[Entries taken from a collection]

────────────────────

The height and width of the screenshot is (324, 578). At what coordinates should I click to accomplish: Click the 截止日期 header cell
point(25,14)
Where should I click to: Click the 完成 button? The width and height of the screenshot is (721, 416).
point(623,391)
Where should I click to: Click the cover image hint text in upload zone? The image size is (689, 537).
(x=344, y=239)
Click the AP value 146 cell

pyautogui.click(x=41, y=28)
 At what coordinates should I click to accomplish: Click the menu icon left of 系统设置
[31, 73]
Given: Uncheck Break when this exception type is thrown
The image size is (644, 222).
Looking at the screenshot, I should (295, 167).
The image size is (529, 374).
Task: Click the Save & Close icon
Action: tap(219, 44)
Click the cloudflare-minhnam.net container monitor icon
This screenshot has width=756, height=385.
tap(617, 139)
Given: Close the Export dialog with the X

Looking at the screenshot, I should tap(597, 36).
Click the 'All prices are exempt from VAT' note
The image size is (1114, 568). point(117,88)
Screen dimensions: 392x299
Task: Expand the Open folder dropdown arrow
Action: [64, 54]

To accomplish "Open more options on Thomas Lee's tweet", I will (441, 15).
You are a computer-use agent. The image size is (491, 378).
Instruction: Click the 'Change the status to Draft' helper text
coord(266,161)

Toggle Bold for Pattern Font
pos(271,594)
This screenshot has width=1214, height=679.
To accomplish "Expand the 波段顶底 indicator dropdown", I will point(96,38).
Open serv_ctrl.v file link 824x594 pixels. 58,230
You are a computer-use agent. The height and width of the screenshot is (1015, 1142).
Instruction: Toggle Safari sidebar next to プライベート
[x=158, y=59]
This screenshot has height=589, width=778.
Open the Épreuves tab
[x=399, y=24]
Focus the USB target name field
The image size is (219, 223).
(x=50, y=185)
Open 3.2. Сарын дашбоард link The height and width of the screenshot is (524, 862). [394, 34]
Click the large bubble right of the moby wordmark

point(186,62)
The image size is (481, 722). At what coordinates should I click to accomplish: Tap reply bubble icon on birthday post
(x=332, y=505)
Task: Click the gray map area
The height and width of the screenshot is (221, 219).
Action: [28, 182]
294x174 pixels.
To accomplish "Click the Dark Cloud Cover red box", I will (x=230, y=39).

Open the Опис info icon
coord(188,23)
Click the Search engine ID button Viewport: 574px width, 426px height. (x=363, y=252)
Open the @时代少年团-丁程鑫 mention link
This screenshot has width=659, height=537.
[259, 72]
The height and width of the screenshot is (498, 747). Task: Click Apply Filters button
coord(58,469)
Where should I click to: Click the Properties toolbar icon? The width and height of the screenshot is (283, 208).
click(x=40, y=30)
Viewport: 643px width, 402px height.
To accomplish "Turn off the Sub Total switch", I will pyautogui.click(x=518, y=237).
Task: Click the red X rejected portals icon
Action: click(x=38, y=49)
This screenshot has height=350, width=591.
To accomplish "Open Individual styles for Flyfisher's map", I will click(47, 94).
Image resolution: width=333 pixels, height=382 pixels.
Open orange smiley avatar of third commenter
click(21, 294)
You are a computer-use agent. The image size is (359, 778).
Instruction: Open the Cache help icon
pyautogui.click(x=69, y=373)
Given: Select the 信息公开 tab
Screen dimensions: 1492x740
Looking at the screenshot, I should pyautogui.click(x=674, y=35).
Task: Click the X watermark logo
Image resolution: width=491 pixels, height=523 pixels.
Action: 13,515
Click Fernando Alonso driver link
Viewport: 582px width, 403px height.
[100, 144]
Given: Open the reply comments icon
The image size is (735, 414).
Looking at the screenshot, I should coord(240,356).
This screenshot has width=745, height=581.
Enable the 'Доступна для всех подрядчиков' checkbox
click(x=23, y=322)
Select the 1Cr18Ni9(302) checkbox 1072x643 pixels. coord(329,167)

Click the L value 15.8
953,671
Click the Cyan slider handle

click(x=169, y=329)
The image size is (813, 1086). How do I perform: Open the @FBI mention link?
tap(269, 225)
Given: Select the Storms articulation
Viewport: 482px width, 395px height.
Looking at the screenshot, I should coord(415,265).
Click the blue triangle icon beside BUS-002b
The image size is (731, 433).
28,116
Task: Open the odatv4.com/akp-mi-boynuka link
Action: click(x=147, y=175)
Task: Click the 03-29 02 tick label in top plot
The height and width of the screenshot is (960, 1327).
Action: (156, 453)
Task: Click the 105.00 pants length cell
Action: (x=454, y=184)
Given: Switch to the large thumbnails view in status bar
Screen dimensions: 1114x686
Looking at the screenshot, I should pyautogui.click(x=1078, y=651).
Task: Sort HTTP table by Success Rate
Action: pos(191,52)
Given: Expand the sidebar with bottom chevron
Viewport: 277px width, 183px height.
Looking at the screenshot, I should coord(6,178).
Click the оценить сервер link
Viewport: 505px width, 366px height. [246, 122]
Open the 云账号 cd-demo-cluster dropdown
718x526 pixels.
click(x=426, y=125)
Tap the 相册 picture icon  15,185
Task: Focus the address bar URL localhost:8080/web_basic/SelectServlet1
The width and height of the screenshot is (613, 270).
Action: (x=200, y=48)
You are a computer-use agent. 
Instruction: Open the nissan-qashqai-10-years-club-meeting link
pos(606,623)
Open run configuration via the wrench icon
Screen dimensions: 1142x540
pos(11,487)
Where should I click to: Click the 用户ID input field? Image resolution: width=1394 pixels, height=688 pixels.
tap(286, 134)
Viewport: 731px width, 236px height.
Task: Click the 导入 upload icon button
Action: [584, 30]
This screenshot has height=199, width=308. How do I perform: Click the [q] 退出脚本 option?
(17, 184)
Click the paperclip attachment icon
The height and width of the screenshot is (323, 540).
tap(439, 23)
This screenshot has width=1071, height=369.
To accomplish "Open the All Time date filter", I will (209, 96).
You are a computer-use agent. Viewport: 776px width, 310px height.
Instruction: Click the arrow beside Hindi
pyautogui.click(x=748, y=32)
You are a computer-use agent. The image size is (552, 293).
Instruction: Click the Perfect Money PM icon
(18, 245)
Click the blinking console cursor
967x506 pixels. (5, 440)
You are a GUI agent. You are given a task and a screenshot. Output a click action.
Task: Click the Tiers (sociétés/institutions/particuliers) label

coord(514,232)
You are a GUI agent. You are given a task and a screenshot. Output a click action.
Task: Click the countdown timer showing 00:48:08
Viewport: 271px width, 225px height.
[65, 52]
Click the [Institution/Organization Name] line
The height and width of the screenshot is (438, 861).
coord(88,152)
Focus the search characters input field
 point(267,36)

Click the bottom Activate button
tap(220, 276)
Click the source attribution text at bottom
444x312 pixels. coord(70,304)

────────────────────

* _What needs to be done_:
How many lines of the data contain the word "computer"? Answer with the number alone.

* _Solution to this exercise_:
6